Dr. Andrea Nackley, PhD, Associate Professor of Anesthesiology, Pharmacology, and Cancer Biology at Duke University School of Medicine, presented a talk in the CAPToR Seminar Series on April 29, 2026, focused on emerging mechanisms that drive chronic primary pain. Her talk highlighted how non-neuronal tissues, particularly adipose tissue, actively shape pain through coordinated signaling with the nervous and immune systems.
Speaking to an audience of faculty, trainees, and staff at the University of Florida, Dr. Nackley delivered a seminar titled “Adrb3 Regulation of Adipo–Neuro–Immune Crosstalk in Chronic Pain.” The presentation centered on a growing body of work from her laboratory demonstrating that chronic primary pain conditions are not maintained by neurons alone, but instead arise from sustained interactions among adipocytes, immune cells, and sensory neurons.

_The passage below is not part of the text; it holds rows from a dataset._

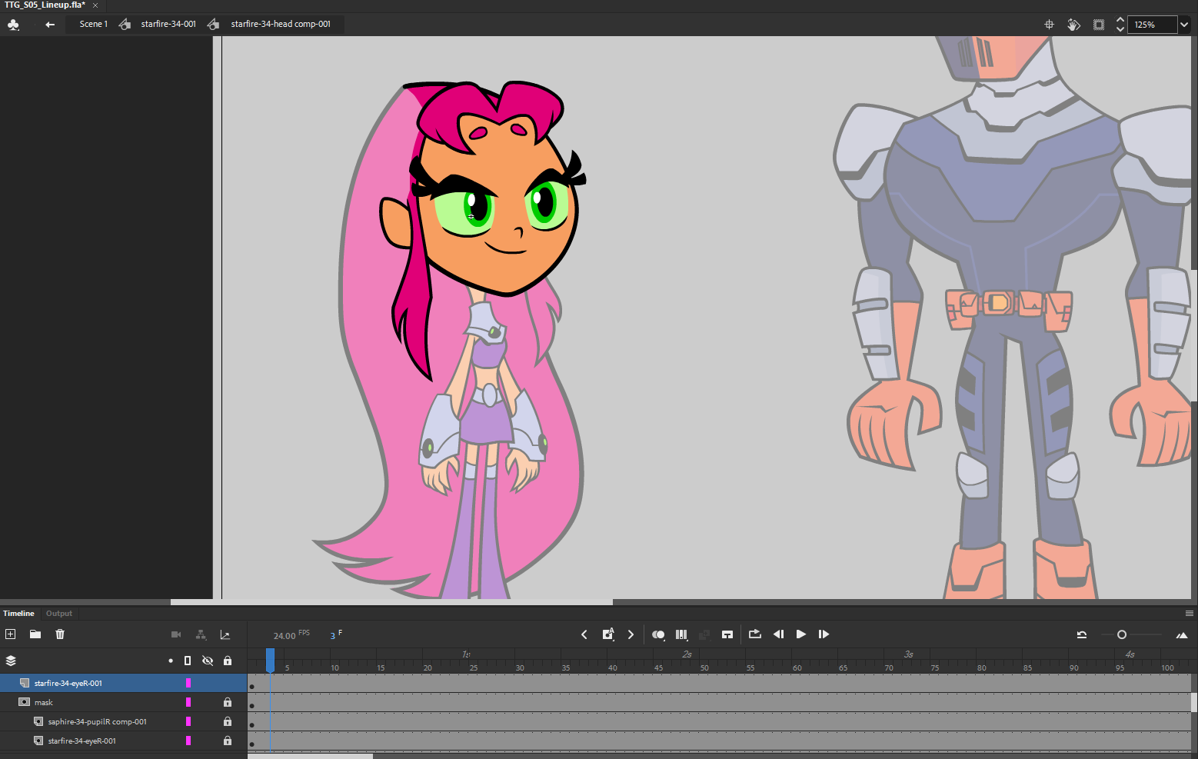Screen dimensions: 1198x759
Task: Enable onion skin in timeline controls
Action: 657,634
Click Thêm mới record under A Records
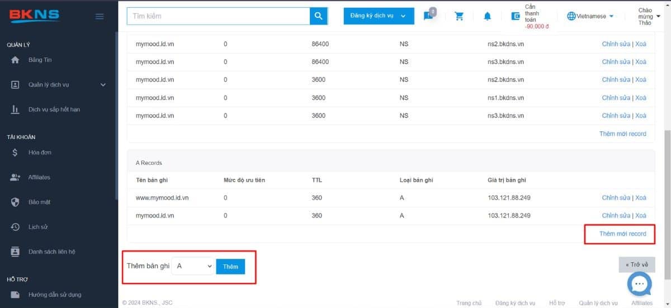 622,234
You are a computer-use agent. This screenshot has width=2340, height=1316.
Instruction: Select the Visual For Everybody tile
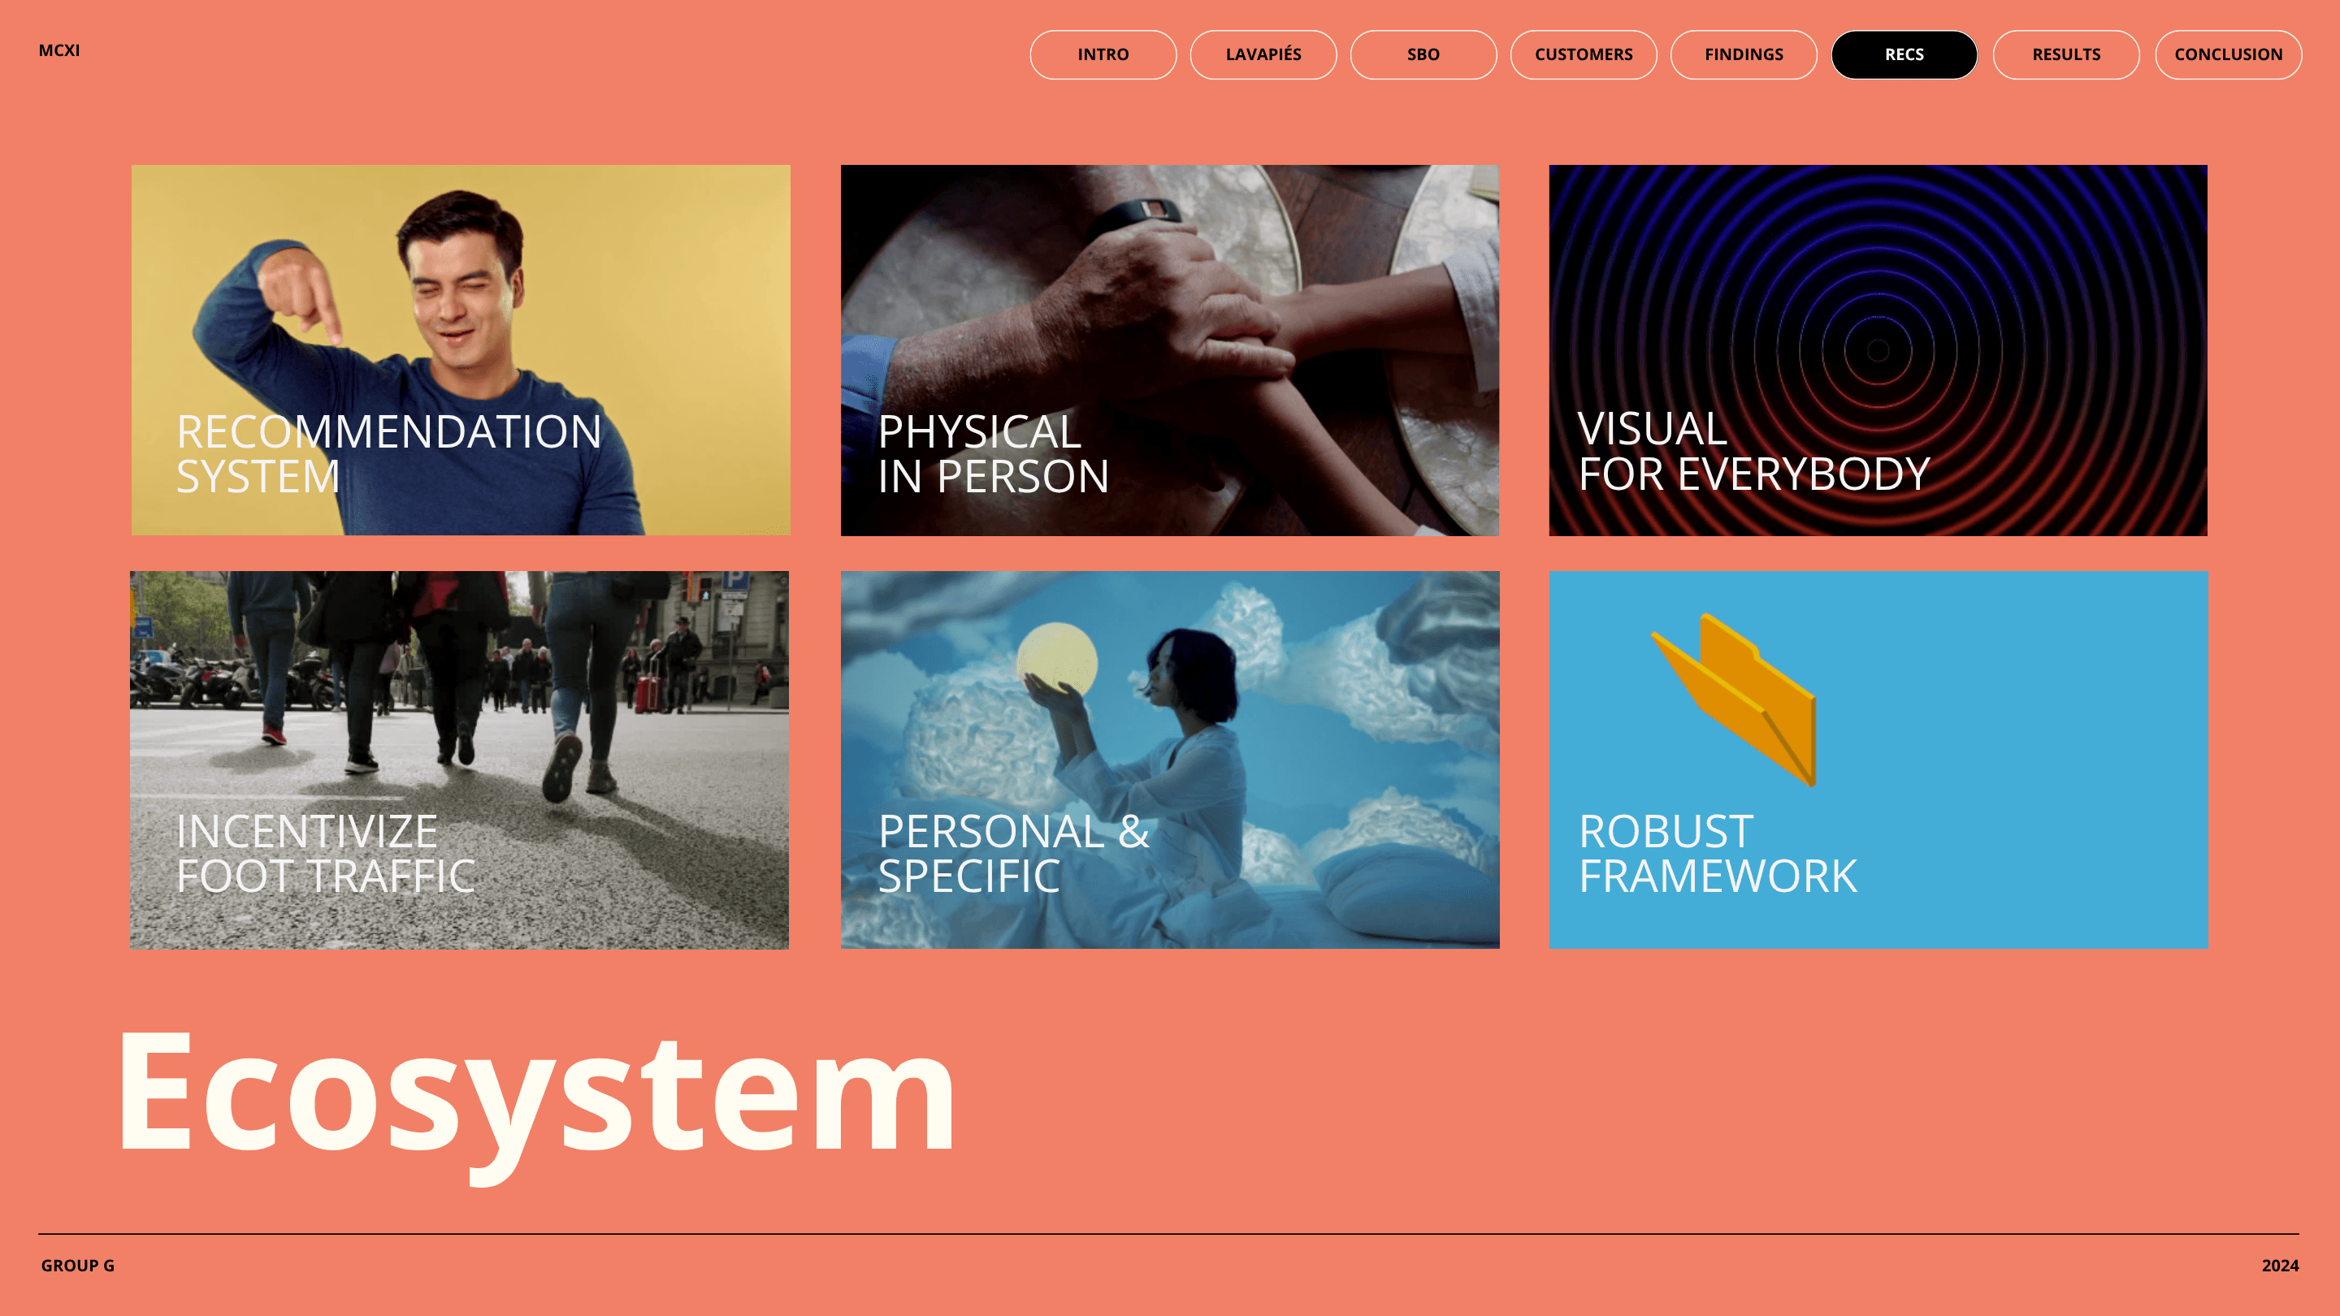tap(1878, 350)

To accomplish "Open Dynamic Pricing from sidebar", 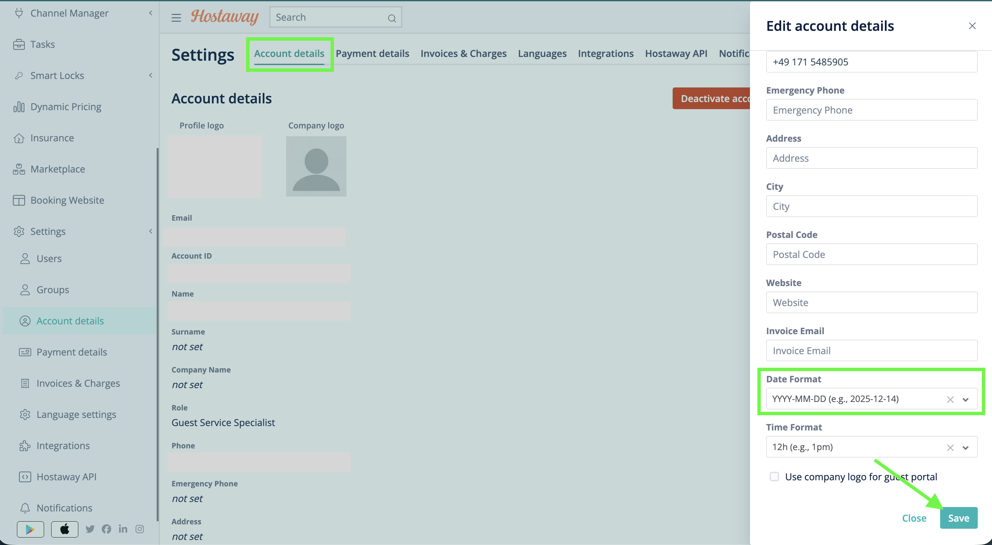I will [x=66, y=107].
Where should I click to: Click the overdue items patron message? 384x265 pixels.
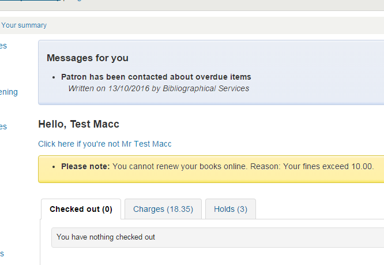(156, 77)
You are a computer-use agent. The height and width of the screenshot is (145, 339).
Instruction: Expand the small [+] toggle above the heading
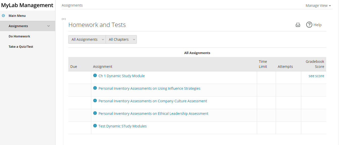tap(64, 19)
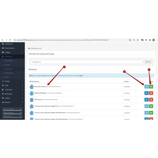This screenshot has width=158, height=158.
Task: Click the browser reload icon
Action: point(10,40)
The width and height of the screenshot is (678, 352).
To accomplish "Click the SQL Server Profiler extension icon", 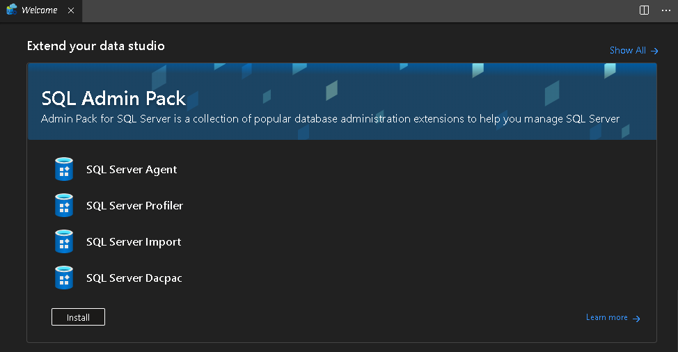I will tap(64, 205).
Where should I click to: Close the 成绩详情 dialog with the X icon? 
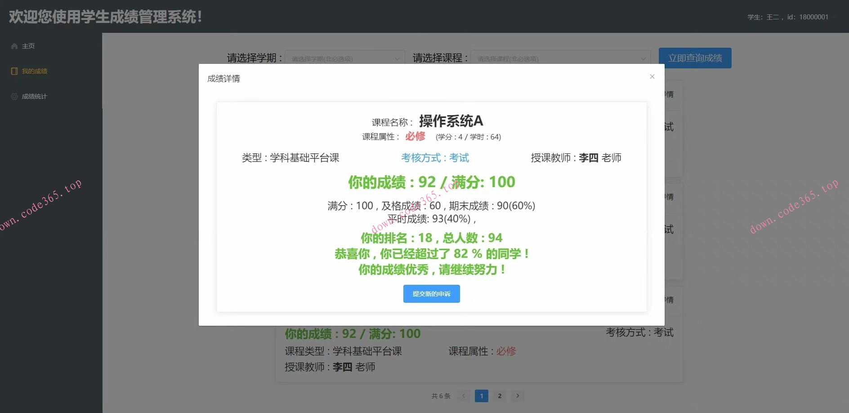point(652,76)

Dr. Nackley described landmark findings showing that catecholamine activation of the beta‑3 adrenergic receptor (Adrb3) on adipocytes acts as a critical trigger for chronic pain. Activation of this pathway promotes local immune cell infiltration and pro‑inflammatory cytokine release, increases the excitability of primary afferent nociceptors in dorsal root ganglia, and drives neuroplastic changes within pain‑relevant brain regions. Together, these peripheral and central effects establish a persistent pain state that mirrors key features of chronic primary pain in patients.
A major emphasis of the seminar was the concept of an adipo‑neuro‑immune axis as a unifying framework for understanding chronic pain biology. Dr. Nackley outlined evidence that adipocyte signaling can shape immune tone and neuronal function well beyond metabolic regulation, positioning adipose tissue as an active participant in pain pathophysiology. She also discussed epigenetic mechanisms, including microRNA regulation, through which Adrb3 signaling can produce long‑lasting changes in nociception and pain susceptibility.
Throughout the talk, Dr. Nackley drew clear connections between mechanistic studies in mouse models and translational relevance to human chronic pain conditions. By integrating genetic vulnerability, stress, and minor injury, her work provides insight into why certain individuals develop persistent pain while others recover. These findings have direct implications for identifying new therapeutic targets that move beyond neuron‑centric approaches.
Dr. Nackley concluded by discussing ongoing efforts to translate these discoveries into novel pain therapeutics, including the development of peripherally targeted Adrb3 antagonists. Her seminar underscored the importance of interdisciplinary research in advancing non‑addictive treatments for chronic pain, aligning closely with CAPToR’s mission to accelerate innovative and translational pain therapeutics.